PyTextRank

3.3.0 verified Fri May 01 auth: no python

Python implementation of TextRank as a spaCy pipeline extension for graph-based natural language work including phrase extraction, keyword extraction, and knowledge graph extraction. Current version 3.3.0, requires Python >=3.7, follows spaCy's extension pattern. Development is active but releases are infrequent.

pip install pytextrank

Common errors

error ModuleNotFoundError: No module named 'pytextrank' ↓

cause PyTextRank is not installed or installed in a different Python environment.

fix

Run 'pip install pytextrank' in the same environment as spaCy.

error KeyError: "Cannot add pipeline component 'pytextrank' - not found." ↓

cause PyTextRank component is not registered; likely because import pytextrank is missing.

fix

Add 'import pytextrank' before calling nlp.add_pipe('pytextrank').

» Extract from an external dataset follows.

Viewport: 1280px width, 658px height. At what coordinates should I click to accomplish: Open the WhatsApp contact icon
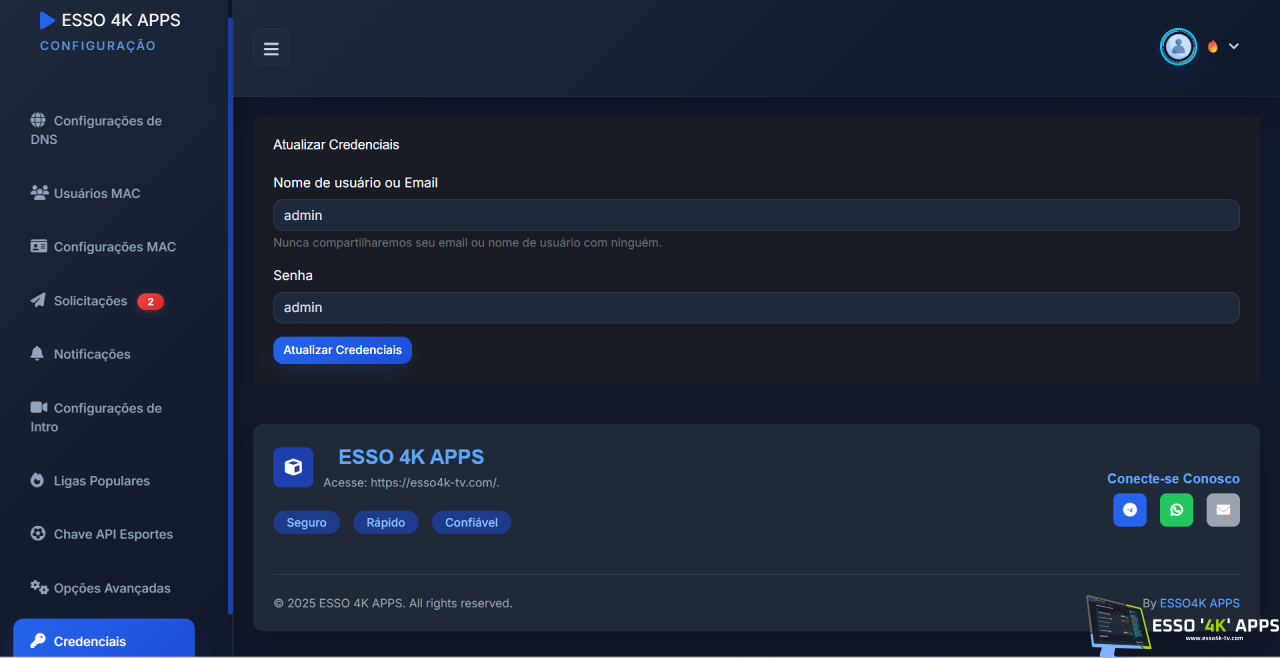(x=1176, y=510)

error AttributeError: 'spacy.tokens.doc.Doc' object has no attribute '_' ↓

cause The spaCy model does not have token extensions set, meaning PyTextRank may not be added correctly or is not active.

fix

Verify that nlp.add_pipe('pytextrank') is called after loading the spaCy model and before processing text.

Warnings

breaking PyTextRank 3.x requires spaCy 3.x. It will not work with spaCy 2.x. If you have spaCy 2.x, install an older PyTextRank version (<=2.x) or upgrade spaCy. ↓

fix Upgrade spaCy: pip install -U spacy

deprecated Accessing keyphrases via doc._.phrases has replaced the older method doc._.textrank. The old method will be removed in a future version. ↓

fix Use doc._.phrases instead of doc._.textrank.

gotcha The spaCy model must be loaded before adding PyTextRank pipeline. Adding the pipeline before loading the model will fail silently or raise an error. ↓

fix Ensure nlp = spacy.load('en_core_web_sm') before nlp.add_pipe('pytextrank').

Imports

PyTextRank

wrong

import pytextrank
nlp = pytextrank.PyTextRank()

correct

from spacy.lang.en import English
import spacy
nlp = spacy.load('en_core_web_sm')
nlp.add_pipe('pytextrank')
from pytextrank import PyTextRank

PyTextRank is a pipeline component, not directly instantiated as a standalone object. Use nlp.add_pipe('pytextrank').

Quickstart

Loads spaCy model, adds PyTextRank pipeline, processes text, and prints extracted keyphrases with rank and count.

import spacy
import pytextrank

nlp = spacy.load('en_core_web_sm')
nlp.add_pipe('pytextrank')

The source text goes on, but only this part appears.